Exercise
The answer must be an exact reprint of the lines from the one with "Task: Click the 胸回り column header" through the final line of the data, with no pictures included.

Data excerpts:
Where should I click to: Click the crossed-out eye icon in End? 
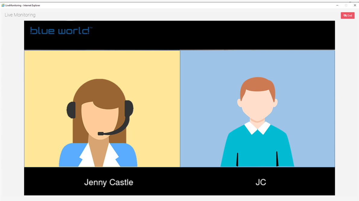pos(345,16)
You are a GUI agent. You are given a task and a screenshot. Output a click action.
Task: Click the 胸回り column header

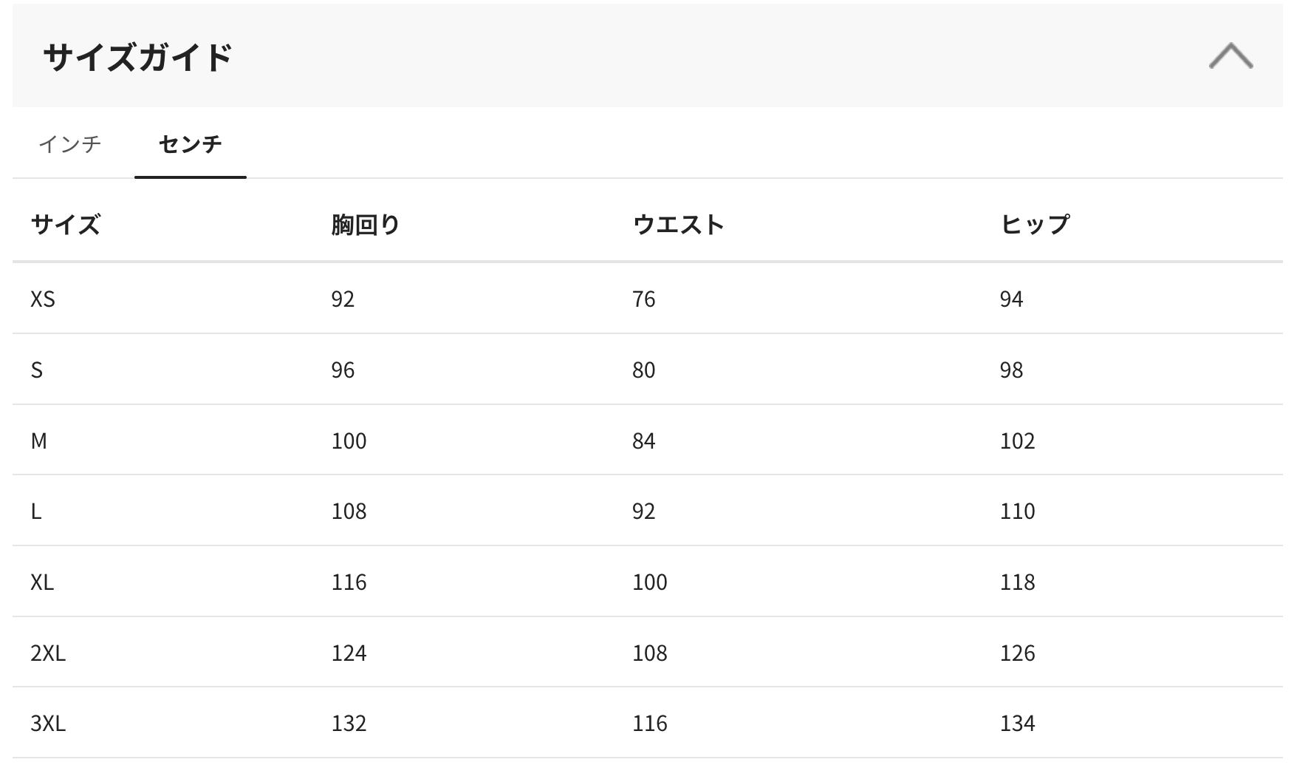click(x=365, y=224)
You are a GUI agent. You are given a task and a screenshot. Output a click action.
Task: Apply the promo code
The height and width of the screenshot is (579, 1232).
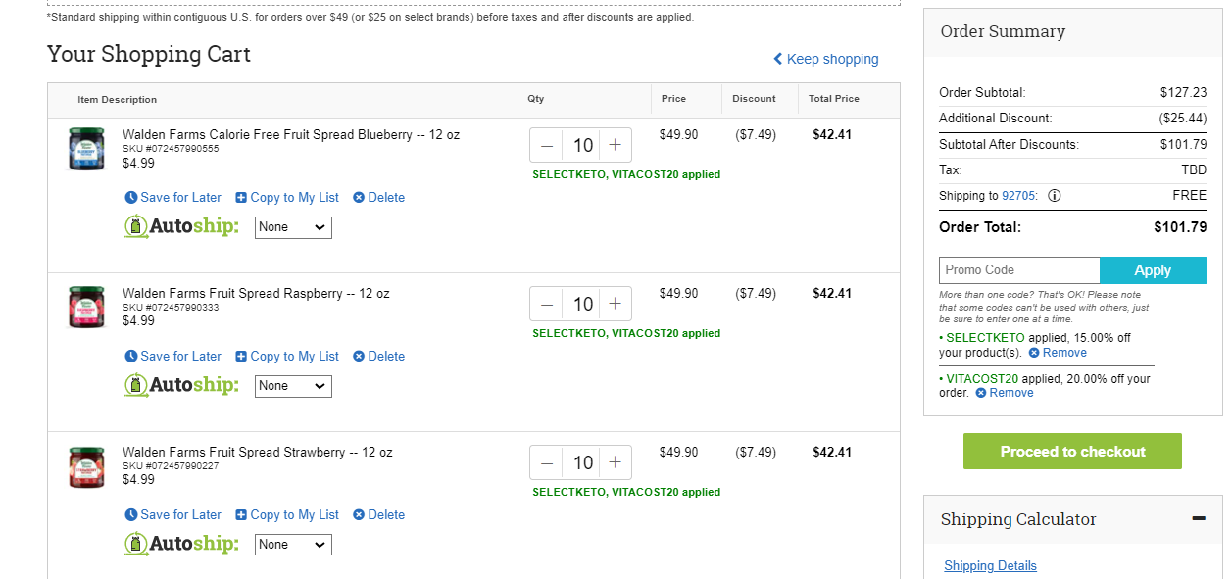click(1154, 270)
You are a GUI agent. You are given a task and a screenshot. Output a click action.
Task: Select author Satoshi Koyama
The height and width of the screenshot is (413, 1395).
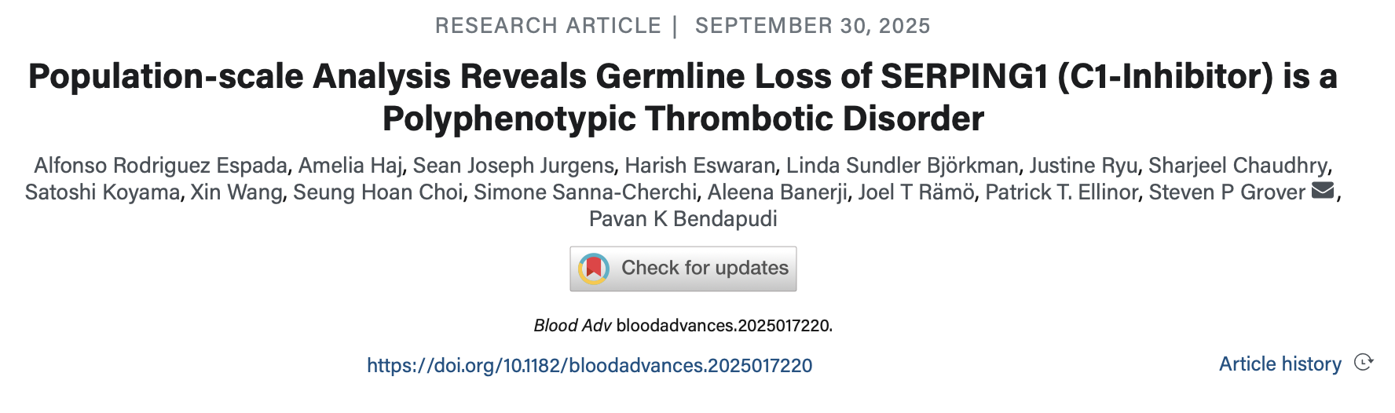click(x=102, y=192)
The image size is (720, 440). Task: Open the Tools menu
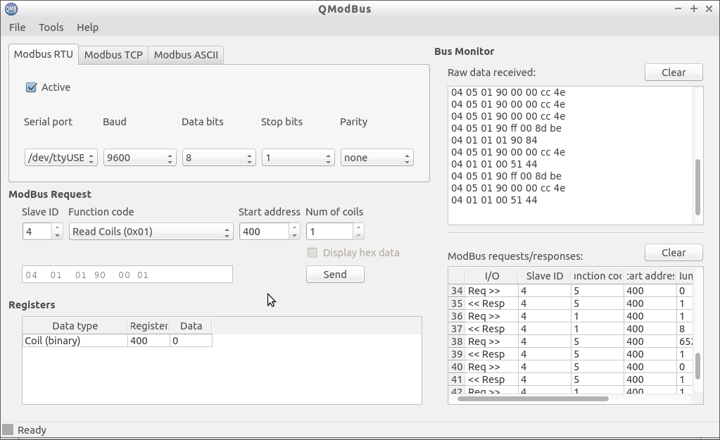coord(51,27)
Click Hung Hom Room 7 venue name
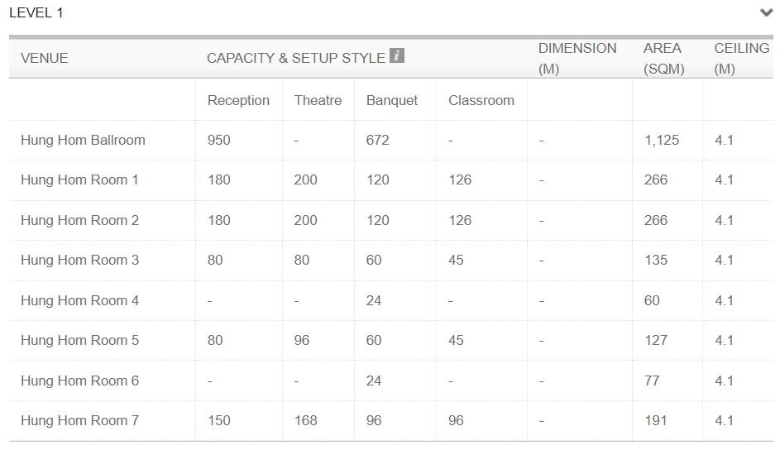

Result for this exercise
Task: Click the 胸回り column header

click(x=365, y=224)
You are a GUI agent. You are given a task and a screenshot. Output a click action.
Task: Apply the promo code
The height and width of the screenshot is (579, 1232).
click(1154, 270)
You are a GUI agent. You are given a task and a screenshot. Output a click action.
Task: Select author Satoshi Koyama
The height and width of the screenshot is (413, 1395).
click(x=102, y=192)
The image size is (720, 440). Task: Open the Tools menu
coord(51,27)
Click Hung Hom Room 7 venue name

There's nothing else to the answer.